Família denuncia luta pela vida de jovem após sucessivas cirurgias na Santa Casa de Paraguaçu

Técnica de enfermagem, de 22 anos, está internada em estado grave na UTI; familiares recorreram à polícia e ao Ministério Público


Segundo informações do site Em Assis, a família da técnica de enfermagem Vitória Carolina Haj, de 22 anos, vive momentos de angústia diante do estado de saúde da jovem, que permanece internada na Unidade de Terapia Intensiva (UTI) da Santa Casa de Misericórdia de Paraguaçu Paulista, em estado grave e entubada.

Vitória, que trabalha como técnica de enfermagem na própria Santa Casa, foi inicialmente atendida na rede municipal de saúde de Borá, cidade onde reside. Diante da gravidade do quadro, ela foi transferida para Paraguaçu Paulista no dia 17 de dezembro, apresentando fortes dores estomacais. Três dias após a internação, a jovem foi submetida a uma cirurgia no intestino.
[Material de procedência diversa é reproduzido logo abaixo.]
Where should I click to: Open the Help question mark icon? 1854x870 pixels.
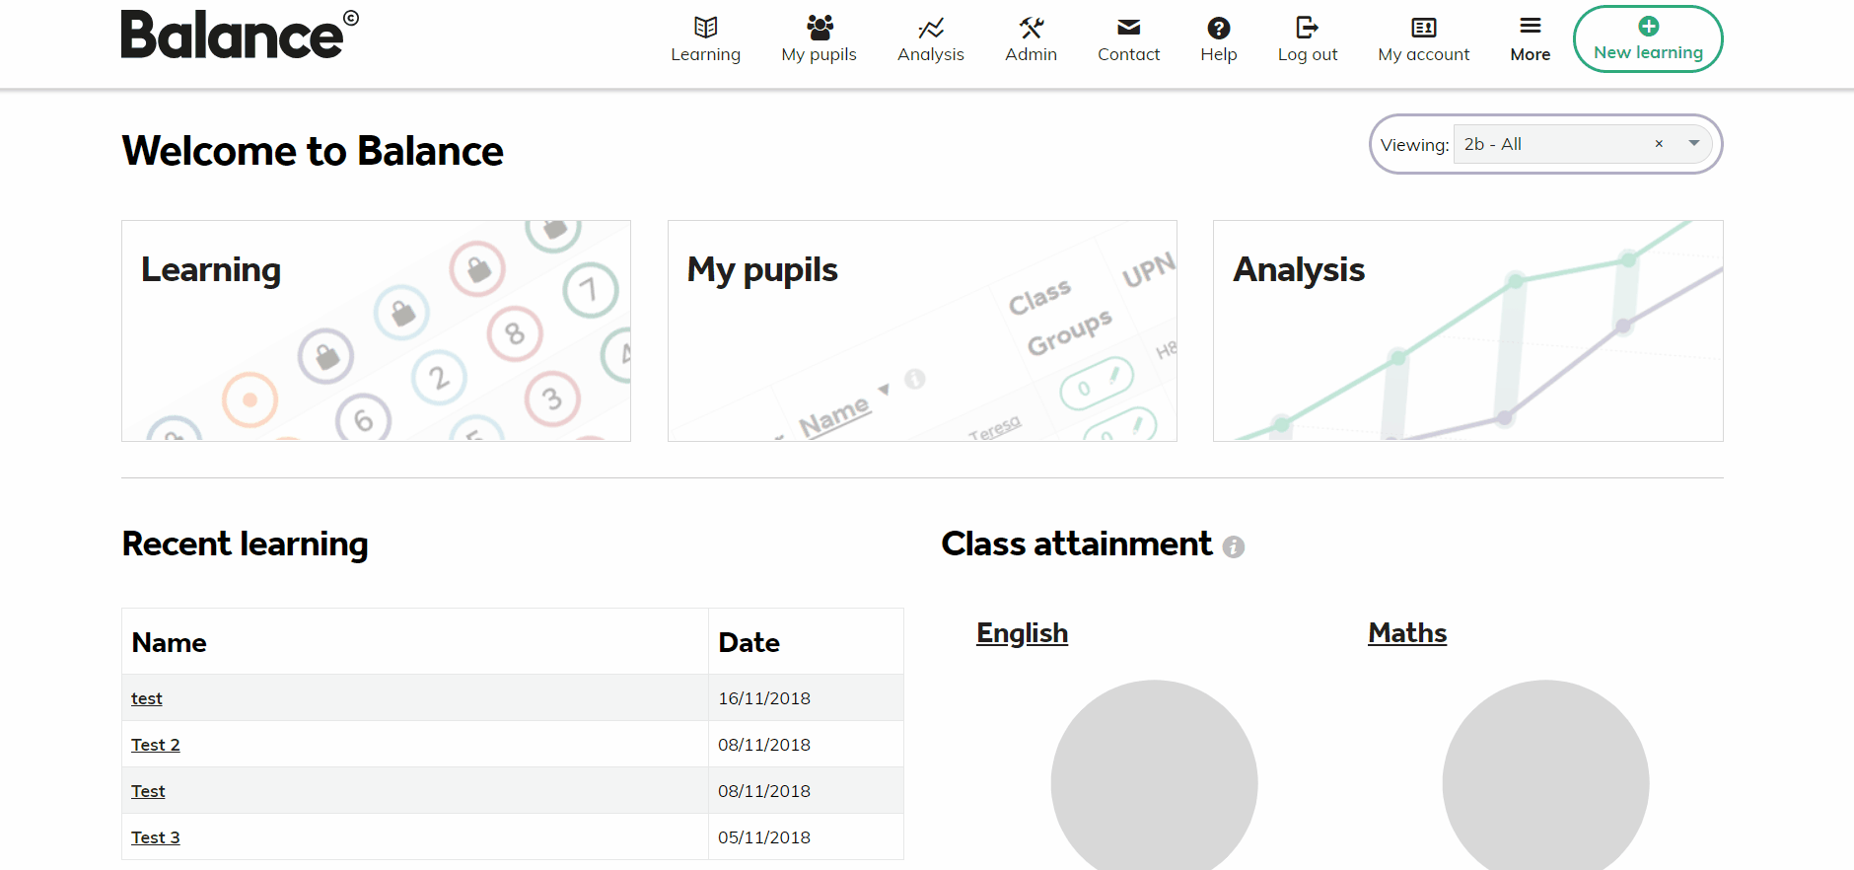(x=1219, y=28)
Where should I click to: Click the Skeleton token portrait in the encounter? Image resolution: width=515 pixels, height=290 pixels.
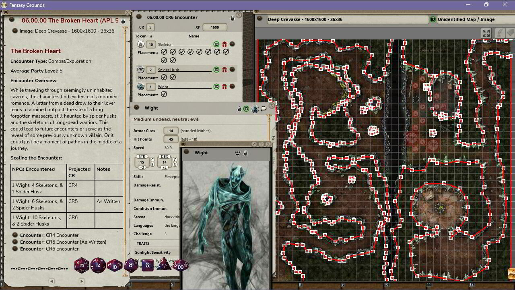tap(140, 44)
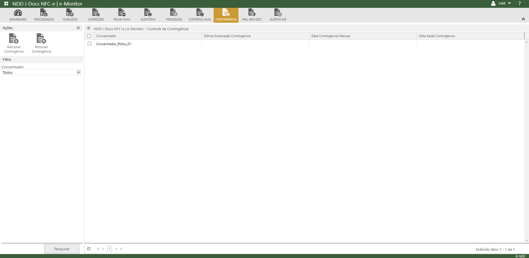Select the Pag. Sem Doc. icon
Image resolution: width=529 pixels, height=258 pixels.
[252, 14]
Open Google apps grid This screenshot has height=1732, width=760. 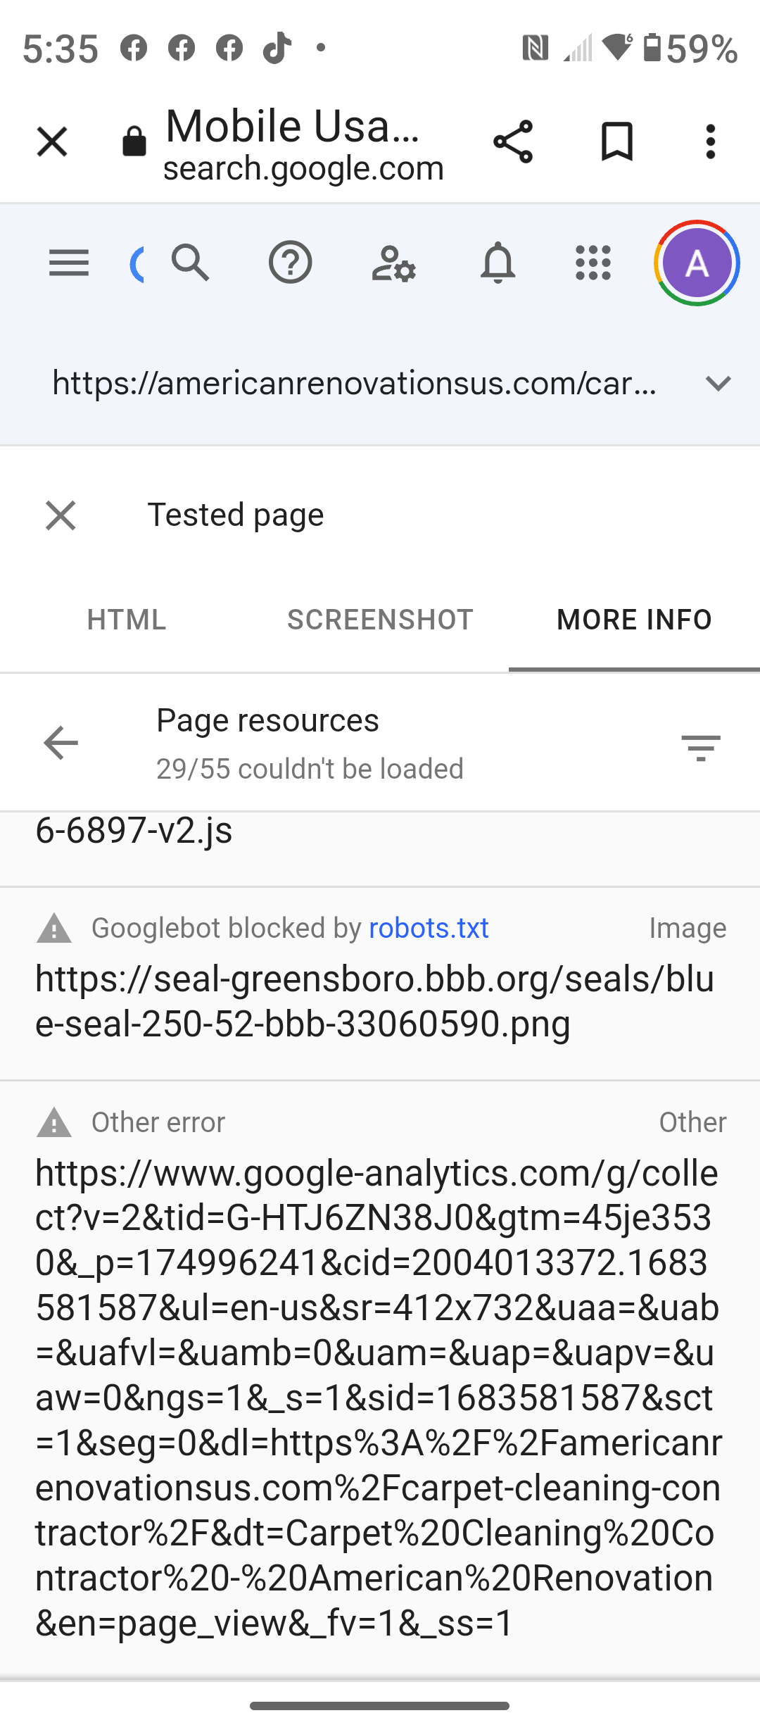(x=593, y=263)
De acordo com o termo de declarações prestado pelo irmão da paciente, Miguel Nahin Haj, à 3ª Promotoria de Justiça, desde o primeiro procedimento a família solicitou a transferência de Vitória para um hospital com maior complexidade. No entanto, segundo o relato, o pedido teria sido negado pela médica responsável, Dra. Lúcia Satiko Oda, sob a justificativa de que não havia necessidade nem tempo para a remoção, afirmando ter controle da situação clínica.

O quadro de saúde da jovem, porém, se agravou nos dias seguintes. Cerca de uma semana após a primeira cirurgia, Vitória precisou passar por um segundo procedimento cirúrgico. No último sábado, dia 17, uma terceira cirurgia foi realizada.

No Boletim de Ocorrência registrado pela família, há alegações de uma série de equívocos no atendimento. Os familiares afirmam que a última intervenção cirúrgica teria exposto a paciente a riscos desnecessários, resultando no esgotamento de suas funções vitais, incluindo comprometimento renal.

Ainda conforme a denúncia apresentada ao Ministério Público e relatada no BO, a família sustenta que a Santa Casa de Paraguaçu Paulista não dispunha de estrutura adequada para lidar com as complicações enfrentadas por Vitória. Na avaliação dos familiares, o protocolo correto teria sido o encaminhamento imediato da jovem para uma unidade hospitalar de alta complexidade.

Enquanto aguardam manifestações das autoridades competentes e um posicionamento oficial da Santa Casa, a família segue mobilizada em busca de esclarecimentos e medidas que possam garantir a recuperação da jovem e a apuração das responsabilidades no caso.